Ed Balls thinks Boris Johnson has missed a trick in not emulating the way the Blair government prepared the ground for the 2002 tax rise for the NHS and says he pressed Gordon Brown for a similar approach to social care in 2009.
‘We had won the 1997 election on a promise to save the NHS but we knew we hadn’t yet prepared it for the 21st century and there was quite a bit of scepticism over whether the NHS could survive as a model. Even as late as 2005 Tories wanted to increase private insurance with the so-called “patient passport”.’
‘The point about [the Wanless review] wasn’t just about the tax rise, it was to have this big public argument about the future. Now whatever you think about what followed the health service improved to the extent to which by 2010 David Cameron was promising to cut the deficit not the NHS.’ As social care became a pressing problem towards the end of the last Labour government Ed Balls, sceptical of Andy Burnham’s so-called death tax, said that he pressed Gordon Brown to hold a similar ‘big public process’ in 2009.
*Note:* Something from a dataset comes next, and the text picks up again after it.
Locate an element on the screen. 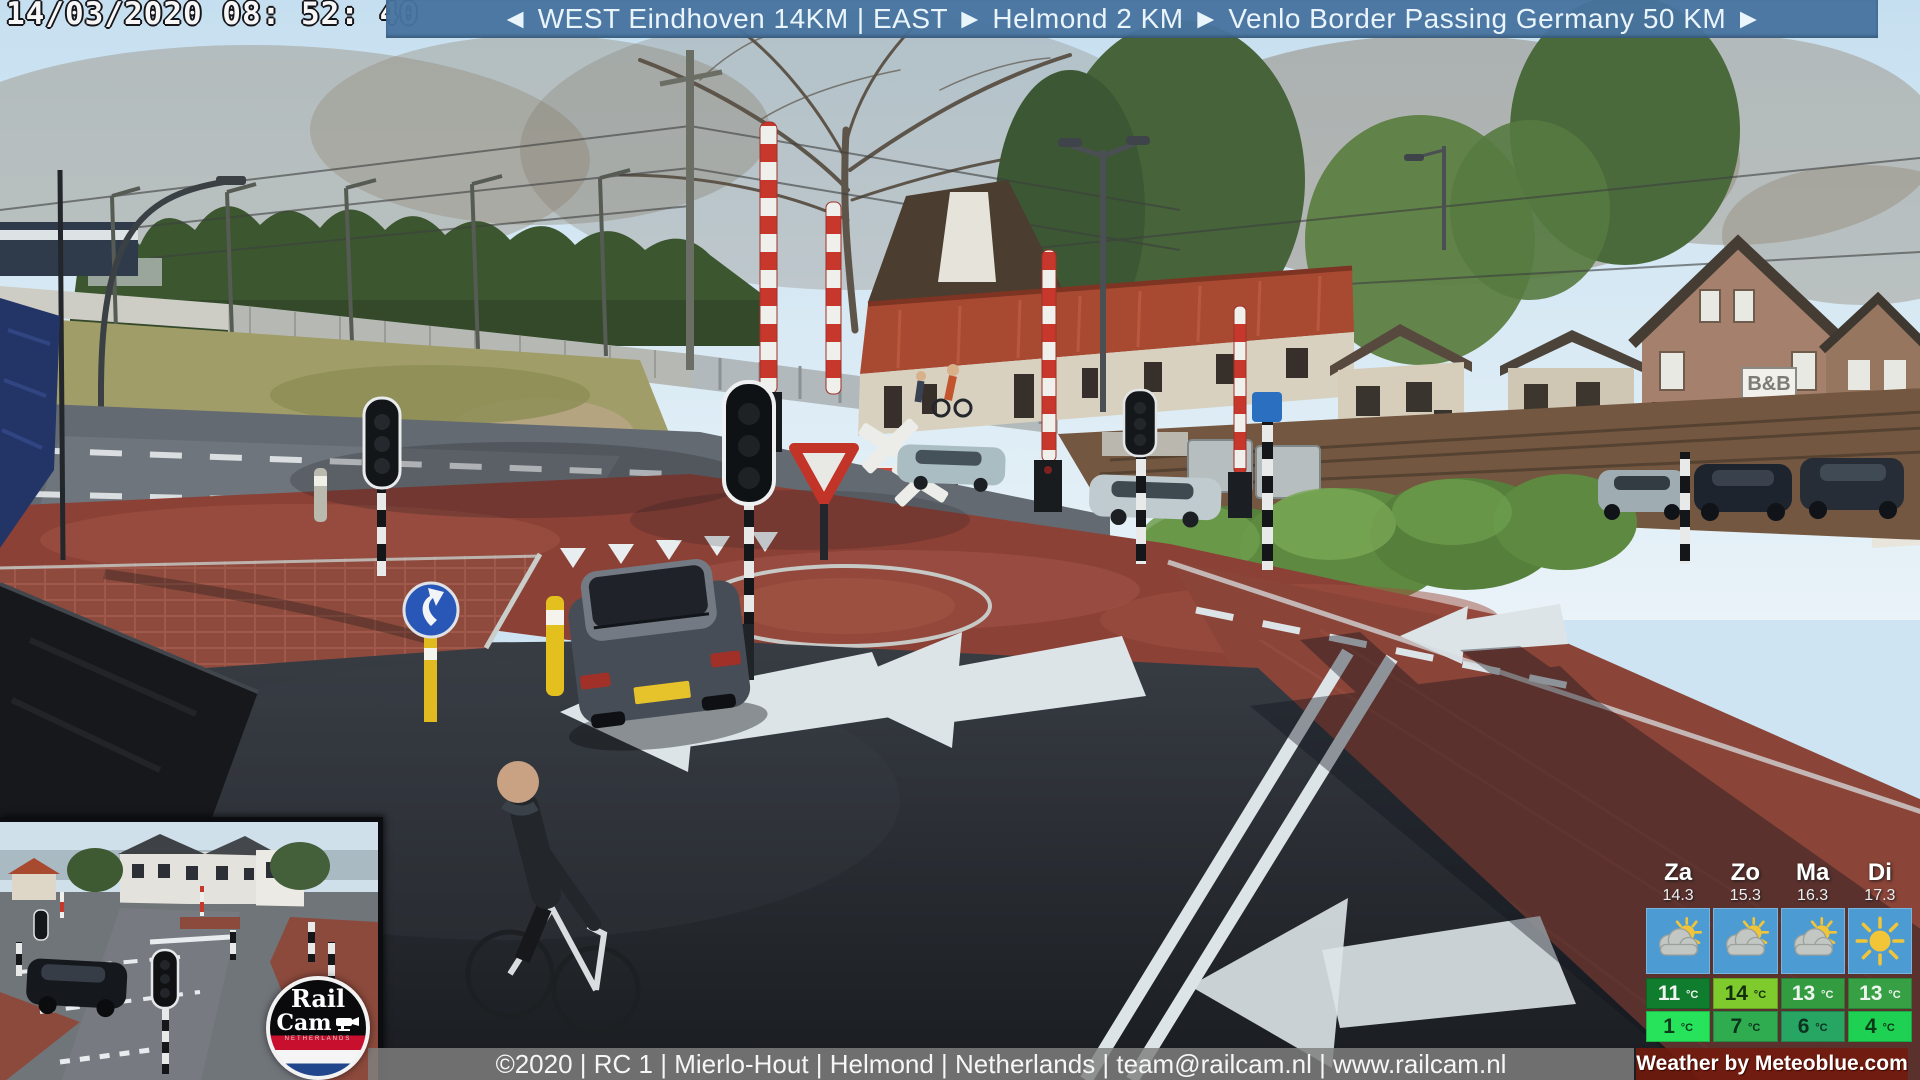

Mr Johnson is approaching what is likely to be one of the defining moments of his premiership if he presses ahead with a NI rise for health and care. The increase to national insurance in 2002 was ‘the only serious, non-forced, discretionary tax rise since at least 1979,’ the former Treasury permanent secretary Lord Macpherson told Mr Timmins.
It is not, in short, something politicians do lightly or often. The last time it was done it transformed public perceptions of the NHS and settled the future of its funding model for a generation. What are the ambitions for this increase?
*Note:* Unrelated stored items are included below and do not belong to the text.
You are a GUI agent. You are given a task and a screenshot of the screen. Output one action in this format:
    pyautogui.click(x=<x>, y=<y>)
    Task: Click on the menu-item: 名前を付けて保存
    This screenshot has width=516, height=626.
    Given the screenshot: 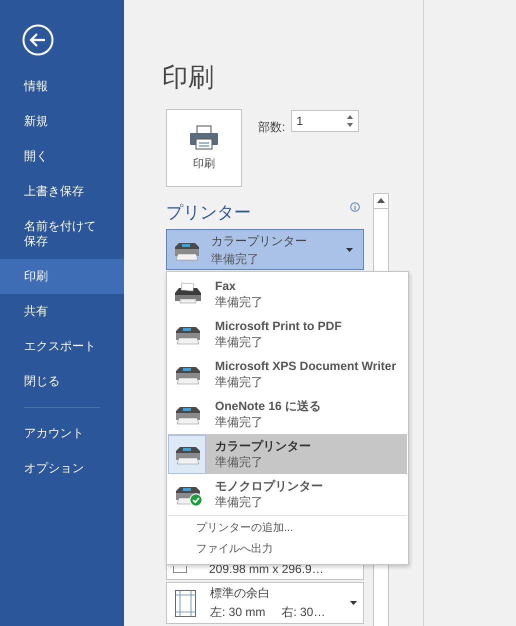 What is the action you would take?
    pyautogui.click(x=62, y=234)
    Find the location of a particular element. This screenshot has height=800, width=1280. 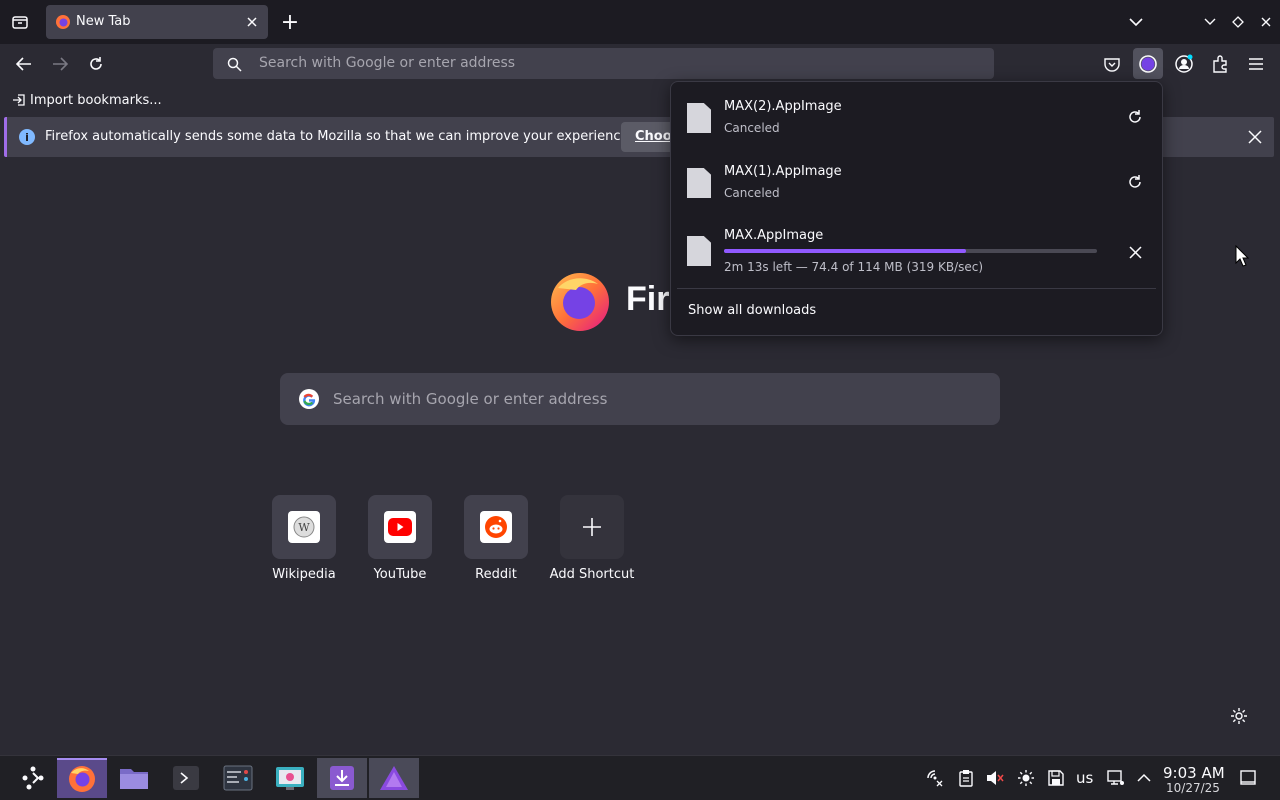

account-icon is located at coordinates (1184, 64).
There is already an urgent need to address the mismatch between peoples’ expectations of health and care services and the resources we’re putting in as a society. Costs, driven by an ageing population, were rising before the pandemic. And they’ll continue to rise in the future. If the rise in NI can’t address this, then what will? And is it even credible to think the money will ever find its way to the care system, if it means taking it away from the NHS? It certainly won’t unless there is a clear vision for the future that the public can get behind. At Engage Britain, we’re getting people themselves involved in addressing these big, long-term challenges. It’s the best way to find politically sustainable ways forward.
Mr Johnson has a chance to start to resolve that mismatch. But his tax rise needs a vision on the future of both health and care that commands broad public support.